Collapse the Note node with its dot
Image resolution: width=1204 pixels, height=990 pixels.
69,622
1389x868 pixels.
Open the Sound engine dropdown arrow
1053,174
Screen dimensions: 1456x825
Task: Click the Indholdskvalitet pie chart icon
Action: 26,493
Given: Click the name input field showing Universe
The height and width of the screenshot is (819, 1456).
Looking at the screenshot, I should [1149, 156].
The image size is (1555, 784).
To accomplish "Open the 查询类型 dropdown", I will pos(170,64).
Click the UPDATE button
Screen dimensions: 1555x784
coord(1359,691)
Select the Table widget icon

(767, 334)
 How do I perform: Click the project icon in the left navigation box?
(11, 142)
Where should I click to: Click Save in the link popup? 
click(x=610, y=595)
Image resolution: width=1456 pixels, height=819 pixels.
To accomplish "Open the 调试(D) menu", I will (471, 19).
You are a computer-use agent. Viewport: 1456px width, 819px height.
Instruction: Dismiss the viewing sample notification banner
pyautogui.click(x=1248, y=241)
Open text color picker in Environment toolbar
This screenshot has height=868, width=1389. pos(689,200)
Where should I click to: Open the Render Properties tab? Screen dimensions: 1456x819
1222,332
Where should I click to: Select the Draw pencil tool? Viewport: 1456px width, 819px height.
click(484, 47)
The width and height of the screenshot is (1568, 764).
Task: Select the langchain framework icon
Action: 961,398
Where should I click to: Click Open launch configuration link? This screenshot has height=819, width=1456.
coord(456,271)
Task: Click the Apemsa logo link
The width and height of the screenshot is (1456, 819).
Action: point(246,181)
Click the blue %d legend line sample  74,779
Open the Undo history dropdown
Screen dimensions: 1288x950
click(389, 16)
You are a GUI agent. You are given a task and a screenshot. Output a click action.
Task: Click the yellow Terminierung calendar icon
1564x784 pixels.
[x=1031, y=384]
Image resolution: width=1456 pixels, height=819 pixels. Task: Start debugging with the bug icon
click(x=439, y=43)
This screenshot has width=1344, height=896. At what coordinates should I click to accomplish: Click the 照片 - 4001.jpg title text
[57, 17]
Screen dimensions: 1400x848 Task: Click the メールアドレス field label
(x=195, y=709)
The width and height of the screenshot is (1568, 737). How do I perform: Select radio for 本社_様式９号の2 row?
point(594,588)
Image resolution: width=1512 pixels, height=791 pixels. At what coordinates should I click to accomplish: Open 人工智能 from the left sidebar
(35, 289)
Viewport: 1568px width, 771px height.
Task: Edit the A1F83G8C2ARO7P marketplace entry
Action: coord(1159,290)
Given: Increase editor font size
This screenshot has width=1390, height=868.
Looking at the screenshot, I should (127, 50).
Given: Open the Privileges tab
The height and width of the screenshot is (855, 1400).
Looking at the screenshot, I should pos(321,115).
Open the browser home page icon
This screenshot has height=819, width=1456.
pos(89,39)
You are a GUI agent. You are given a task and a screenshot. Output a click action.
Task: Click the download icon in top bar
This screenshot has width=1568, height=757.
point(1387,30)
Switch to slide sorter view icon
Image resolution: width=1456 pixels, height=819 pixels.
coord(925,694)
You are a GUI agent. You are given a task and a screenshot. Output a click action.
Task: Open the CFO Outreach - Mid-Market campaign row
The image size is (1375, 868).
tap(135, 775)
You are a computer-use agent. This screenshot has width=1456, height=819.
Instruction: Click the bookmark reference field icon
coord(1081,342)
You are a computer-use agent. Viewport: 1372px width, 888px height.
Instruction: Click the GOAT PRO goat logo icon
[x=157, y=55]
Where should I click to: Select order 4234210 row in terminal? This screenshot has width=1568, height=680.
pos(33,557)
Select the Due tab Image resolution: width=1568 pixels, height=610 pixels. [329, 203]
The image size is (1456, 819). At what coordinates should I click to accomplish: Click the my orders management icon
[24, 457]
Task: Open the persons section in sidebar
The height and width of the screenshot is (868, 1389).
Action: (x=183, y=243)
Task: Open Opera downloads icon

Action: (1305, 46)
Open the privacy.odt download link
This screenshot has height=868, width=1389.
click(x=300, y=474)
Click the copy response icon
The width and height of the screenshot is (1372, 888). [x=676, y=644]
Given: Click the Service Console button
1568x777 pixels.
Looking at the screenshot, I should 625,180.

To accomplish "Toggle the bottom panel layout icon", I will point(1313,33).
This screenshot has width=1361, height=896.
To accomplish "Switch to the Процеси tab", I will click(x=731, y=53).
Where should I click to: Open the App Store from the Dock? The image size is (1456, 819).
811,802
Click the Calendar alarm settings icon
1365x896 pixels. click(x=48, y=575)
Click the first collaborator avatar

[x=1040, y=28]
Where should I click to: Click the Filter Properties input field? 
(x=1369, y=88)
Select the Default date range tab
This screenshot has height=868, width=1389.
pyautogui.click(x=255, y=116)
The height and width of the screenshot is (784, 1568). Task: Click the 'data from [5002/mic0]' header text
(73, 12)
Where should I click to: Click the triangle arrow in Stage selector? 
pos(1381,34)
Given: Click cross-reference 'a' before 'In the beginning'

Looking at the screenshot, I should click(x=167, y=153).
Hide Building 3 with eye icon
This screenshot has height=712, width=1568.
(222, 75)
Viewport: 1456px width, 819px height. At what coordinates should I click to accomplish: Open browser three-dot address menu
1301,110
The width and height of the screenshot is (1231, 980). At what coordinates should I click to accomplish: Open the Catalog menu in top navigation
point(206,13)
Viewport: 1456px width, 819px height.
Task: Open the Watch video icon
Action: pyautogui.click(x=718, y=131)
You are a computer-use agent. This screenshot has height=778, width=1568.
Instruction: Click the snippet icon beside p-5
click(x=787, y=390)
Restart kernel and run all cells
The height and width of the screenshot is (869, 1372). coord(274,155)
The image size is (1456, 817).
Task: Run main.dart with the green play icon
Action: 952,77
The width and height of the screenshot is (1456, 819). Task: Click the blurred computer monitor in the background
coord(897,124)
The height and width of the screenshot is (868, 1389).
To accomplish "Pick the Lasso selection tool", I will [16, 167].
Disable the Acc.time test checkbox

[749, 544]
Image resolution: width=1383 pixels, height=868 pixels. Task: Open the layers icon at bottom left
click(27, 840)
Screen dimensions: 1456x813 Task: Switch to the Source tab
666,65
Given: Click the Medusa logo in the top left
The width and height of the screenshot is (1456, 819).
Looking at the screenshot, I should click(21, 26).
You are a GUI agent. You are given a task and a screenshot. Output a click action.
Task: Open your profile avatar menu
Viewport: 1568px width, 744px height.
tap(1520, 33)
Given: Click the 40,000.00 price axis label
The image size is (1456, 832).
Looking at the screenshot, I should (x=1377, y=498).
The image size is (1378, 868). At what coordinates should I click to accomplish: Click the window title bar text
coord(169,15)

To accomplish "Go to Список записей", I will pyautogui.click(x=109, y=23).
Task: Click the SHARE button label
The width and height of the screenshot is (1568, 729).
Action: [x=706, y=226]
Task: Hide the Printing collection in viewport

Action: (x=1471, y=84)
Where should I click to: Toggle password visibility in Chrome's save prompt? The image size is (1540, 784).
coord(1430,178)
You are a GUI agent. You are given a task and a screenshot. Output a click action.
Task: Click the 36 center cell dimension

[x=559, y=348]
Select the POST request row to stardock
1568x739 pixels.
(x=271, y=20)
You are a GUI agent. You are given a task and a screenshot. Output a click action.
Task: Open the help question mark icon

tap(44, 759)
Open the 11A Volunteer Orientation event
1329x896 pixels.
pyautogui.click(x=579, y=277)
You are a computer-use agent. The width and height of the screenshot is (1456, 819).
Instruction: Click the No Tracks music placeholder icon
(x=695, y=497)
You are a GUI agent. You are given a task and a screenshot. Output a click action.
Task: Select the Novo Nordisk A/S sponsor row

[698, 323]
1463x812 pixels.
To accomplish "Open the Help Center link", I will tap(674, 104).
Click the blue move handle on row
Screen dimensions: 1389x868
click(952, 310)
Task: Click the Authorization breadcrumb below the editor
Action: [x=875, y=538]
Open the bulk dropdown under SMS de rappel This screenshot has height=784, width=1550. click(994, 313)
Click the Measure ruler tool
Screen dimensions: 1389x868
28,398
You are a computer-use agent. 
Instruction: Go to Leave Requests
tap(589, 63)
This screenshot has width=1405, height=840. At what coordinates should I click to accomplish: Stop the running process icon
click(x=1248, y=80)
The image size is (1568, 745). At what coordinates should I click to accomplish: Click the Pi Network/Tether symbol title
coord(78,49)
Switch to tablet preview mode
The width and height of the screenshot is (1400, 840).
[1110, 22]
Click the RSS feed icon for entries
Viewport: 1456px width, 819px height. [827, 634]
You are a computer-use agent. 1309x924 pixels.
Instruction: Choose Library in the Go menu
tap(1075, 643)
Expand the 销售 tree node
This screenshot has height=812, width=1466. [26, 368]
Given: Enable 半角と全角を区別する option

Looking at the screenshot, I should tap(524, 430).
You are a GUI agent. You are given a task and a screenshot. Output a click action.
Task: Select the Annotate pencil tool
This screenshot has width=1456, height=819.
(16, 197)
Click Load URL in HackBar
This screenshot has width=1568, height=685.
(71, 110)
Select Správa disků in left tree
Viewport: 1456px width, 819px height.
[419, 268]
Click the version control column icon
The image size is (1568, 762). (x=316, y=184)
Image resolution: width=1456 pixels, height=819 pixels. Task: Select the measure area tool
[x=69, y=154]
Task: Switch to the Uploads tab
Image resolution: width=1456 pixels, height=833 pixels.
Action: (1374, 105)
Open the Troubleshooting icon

**What you need to do:**
Say how many lines of the listing above include the word "button", giving the number alone.

**Output for this exercise:**
3